Hello, that's my first post. This forum seems to have a lot of experienced people, and I am really in need here. I work on Mutoh Falcon II in which I use Pantone solid Coated pallete (from X3). I made 2 printings with this pallete, and done it with two diffrent printer profiles. Now when I got 2 pallets on textile, I can easily look how will every color from pallete look like after job. So I can very precise make my projects, and the clients are used to my colors. Unfortunatly, during last 3 years, many things have changes, and also I am getting more and more new files, which X3 can't properly manage, open and import. Also it can't use full potential of my machine, so I decided to move on to X5. Now after moving I am shocked about how diffrently it treats all graphhic. It don't have same pallete of Pantone C. Every Pantone has slightly / significant diffrence in separative colors, so my old Pantone 185, or 485 now on my printer looks compleatly diffrent! This cannot be happening.
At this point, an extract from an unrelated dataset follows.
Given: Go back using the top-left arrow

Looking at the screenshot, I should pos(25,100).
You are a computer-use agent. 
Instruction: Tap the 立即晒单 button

I lost 50m of fabric becuase EuropeUnion flags were printet in diffrent blue color.... Now I tried to help myslef, but I have poor knowledge about colors profile. During my little investigation, I saw that there is a way to get my old pantone. I have imported my old pallete, which is in cpl file. I can open it via X5 pallete editor. Than I need to thick little box which says "Treat as separation colors" - than the name of for example Pantone 485C goes away, but it's place is took by CMYK parameters, which are correct with old CMYK parameters in Corel X3. But by doing this there are two problems. First and worst is that it would take me years to change by my hand all those pantone colors. Second, also very annoying is that after doing so - Corel X5 stops to find colors which I want when I type their name. It used to be that I was clicking on object, on it's color twice, than little window was poping, I clicked there (Colors/Models/Pallets) Pallets, and there was my normal Pantone(R) solid coated. Than I just type 4... and 485C was already shown. Than just Enter and done. Color set. Now after changing the pallet to separative colors, I am loosing "names" and getting just CMYK color name. To be precise, in Corel X3 it looks like this :
And this is in X5:
, so please tell me WHY!? :) Who made such great fail. I'd love to have my old colors in new version, because it is so much faster in opening and working on files. But color diffrences are not accaptable. And this is why I spent more than 700$, and now still I'm using old soft. Please help me out.
Maybe this will help You understand something more, pictures of settings in X3 and 5.
It handles PDF well, but I never tried feeding him with PDF consisting of more than one page at same time. I use PosterPrint and HPS RIP. Both are more simple than heavy-multi photoshop like applications. They're giving just simple ways of croping, scaling etc. I will report to my colegue and repet here what he got.
edit: also one more question, in X3 we've got option to proof colors, which I have bind'ed to "Ctrl+/", and by doing so, all graphics on screen were having less saturation - almost same like on fabric after print. It was good to show clients, that "this is color you gave us, but keep in mind you'll get this "Ctrl+/" and POW! he sees what he'll get. Now in X5, there's also such option, and I also have binded it, to preserve old habbits, but this option don't give any effect. I'm sure it can be set somewhere, but I'm afraid it will need some profile to change to. And from X3 I cannot take it, because I just don's see that option to "show" which profile you're (corel) use for on-screen conversion....
If soft proofing spot colors use normal view under th eview menu. Alos to get X5 to converet and display spot colors like X3 will require that you use RGB for spot color difinitions. Also the ICC profiles used in X3 are diffedrent than X5. Identifyin gthem can be an issue e-mail me at davidmilisock@graphictechnology.com
Brute-Fish said:After asking a true color professional,
Thanks for the plug but I think it's more like a true professional color student.